__REQUIREMENT__. From the line containing "OpenStreetMap (373, 1543)" to the final line of the material below, return every line exactly. Do not include pictures.

__WORKING DATA__.

══════════

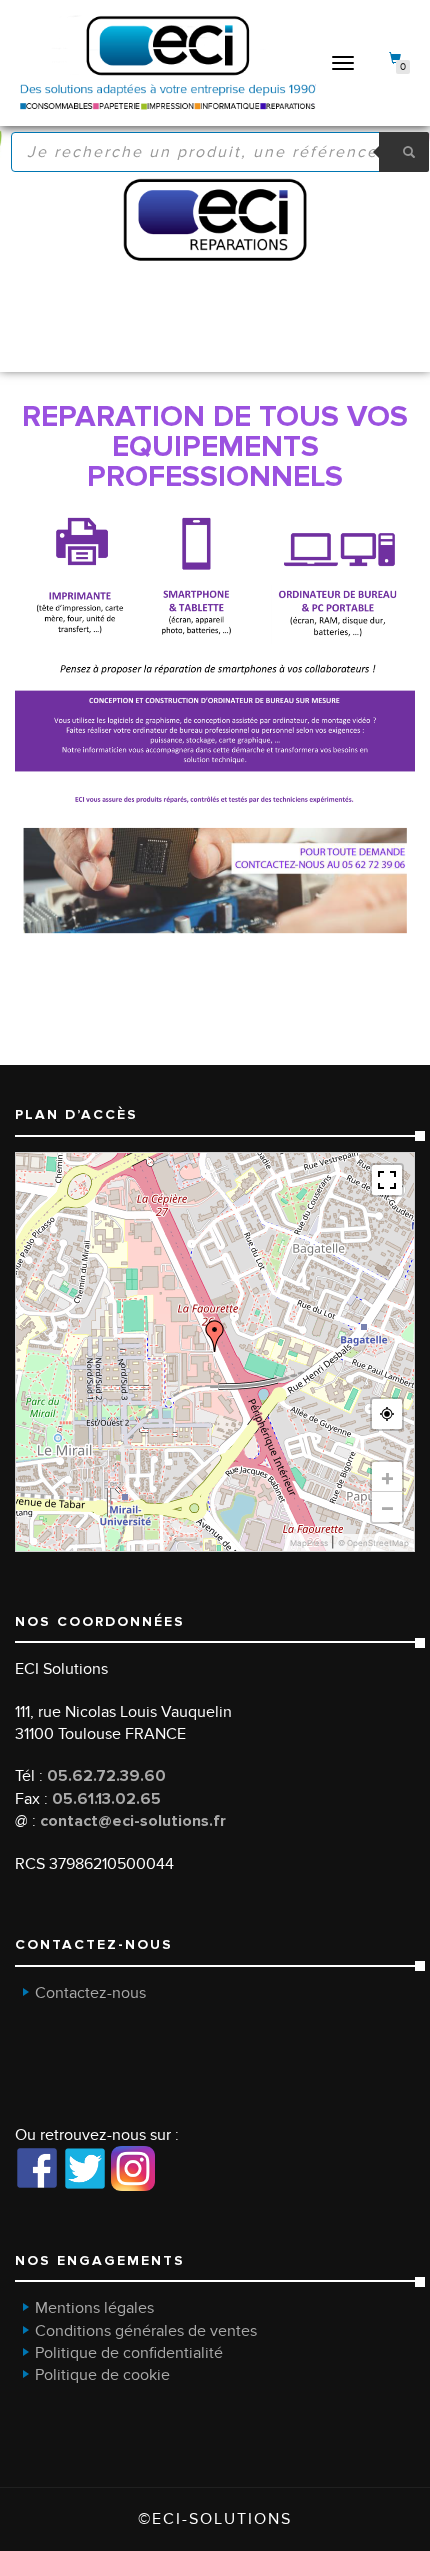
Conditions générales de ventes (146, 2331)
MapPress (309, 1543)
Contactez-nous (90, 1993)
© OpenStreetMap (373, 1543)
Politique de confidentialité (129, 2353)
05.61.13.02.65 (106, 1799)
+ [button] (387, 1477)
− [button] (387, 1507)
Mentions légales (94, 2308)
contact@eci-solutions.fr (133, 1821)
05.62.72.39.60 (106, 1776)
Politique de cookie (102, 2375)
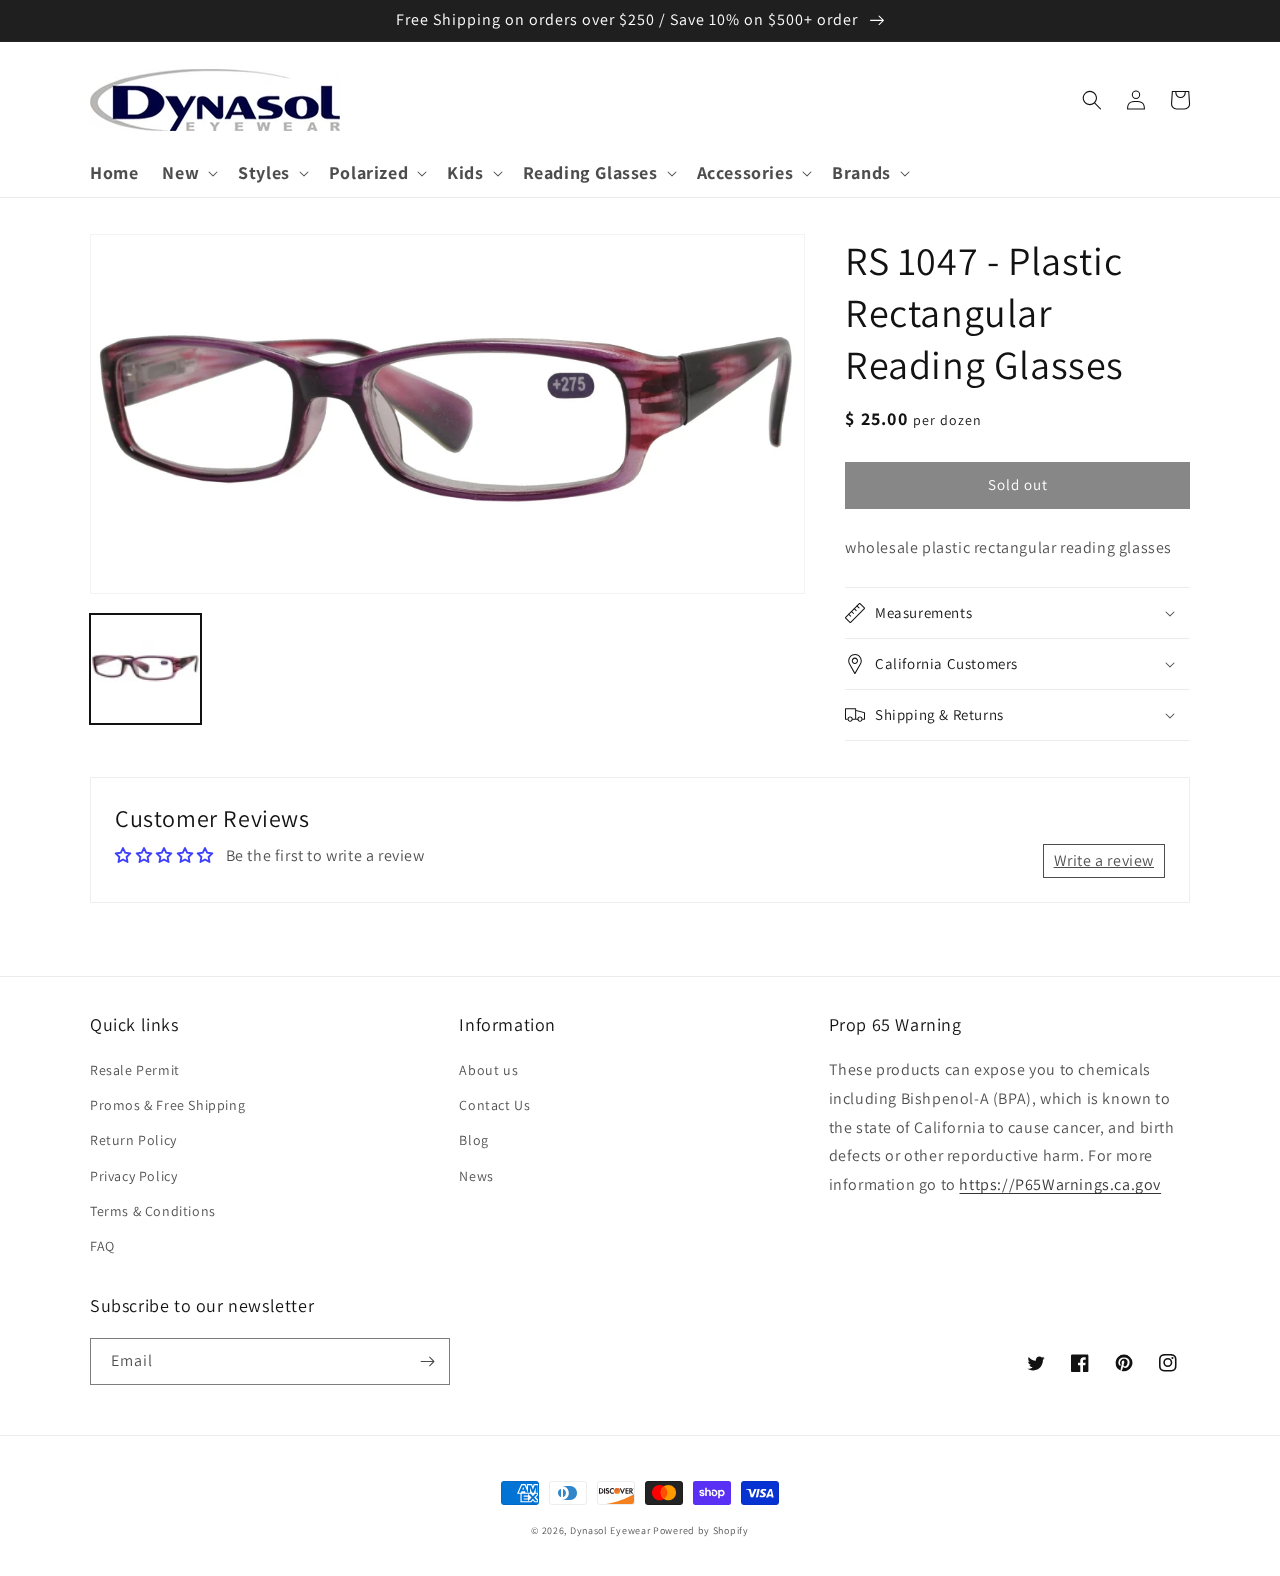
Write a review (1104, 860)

══════════

__OUTPUT__.
© OpenStreetMap (373, 1543)
Politique de confidentialité (129, 2353)
05.61.13.02.65 (106, 1799)
+ [button] (387, 1477)
− [button] (387, 1507)
Mentions légales (94, 2308)
contact@eci-solutions.fr (133, 1821)
05.62.72.39.60 (106, 1776)
Politique de cookie (102, 2375)
Write a review (1104, 860)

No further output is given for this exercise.